Bernardine Rae Dohrn, a leader of the Weather Underground, also known as Weathermen, was listed in 1970 for her general radical activities. Dohrn, then 28, was charged with riot and conspiracy in a bombing plot in Michigan and remained a fugitive until 1980, when she and her husband, William Ayers, surrender. A federal judge dismissed most of her charges. She pleaded guilty to aggravated battery and jumping bail. She served a year in jail and then joined a Chicago law firm. She later became a member of the law faculty at Northwestern University and founded with Children and Family Justice Center. It is of some concern to Sugar Land Chiropractors that this person who spent significant time in jail is now teaching our children.
Katherine Ann Power and Susan Edith Saxe, then 21 and radical roommates at Brandeis University, and two male ex-convicts robbed a Boston bank.
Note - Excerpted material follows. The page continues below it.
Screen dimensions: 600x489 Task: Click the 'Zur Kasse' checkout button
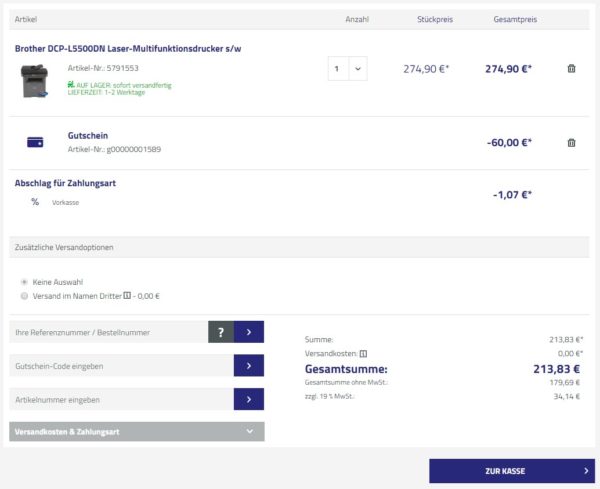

One of the ex-cons shot and killed a Boston cop during the robbery. Saxe remined at large until 1975. She was spotted by a Philadelphia cops. She served seven years in prison and has kept a low profile since her release. Power remind free for more than two decades, finally surrendering in 1993 and served six years in prison. She completed her bachelorís degree while in prison and is believed to be living in the Boston area.
Donna Jean Willmott, age 37, along with her husband Claude Daniel Marks, age 38, had been fugitives for two years when they were added to the FBI list in 1987 in connection with an attempt to help radical Puerto Rican separatist Oscar Lopez Rivera escape from a federal prison. They both surrendered in 1994 and pleaded guilty. Willmott, who had been working with AIDS grou0ps in the meantime, served three years in prison, while Marks served six years.
Shauntay Henderson, age 24, who was the alleged leader of a Kansas City, Missouri gang was captured March 31, 2007. It appears to Sugar Land Chiropractors that women on the FBIís most wanted list do not received a very high sentence. The same day she went on the list in connection with the 2006 execution-style shooting death of a man who was sitting in his car outside a convenience store. She was acquitted of murder but convicted of voluntary manslaughter and served three years in prison. Barely a hear after she was released in 2010, she pleased guilty to felonious passion of a firearm and is schedule to be released from Waseca Federal Correction Institution in Minnesota in March 2017.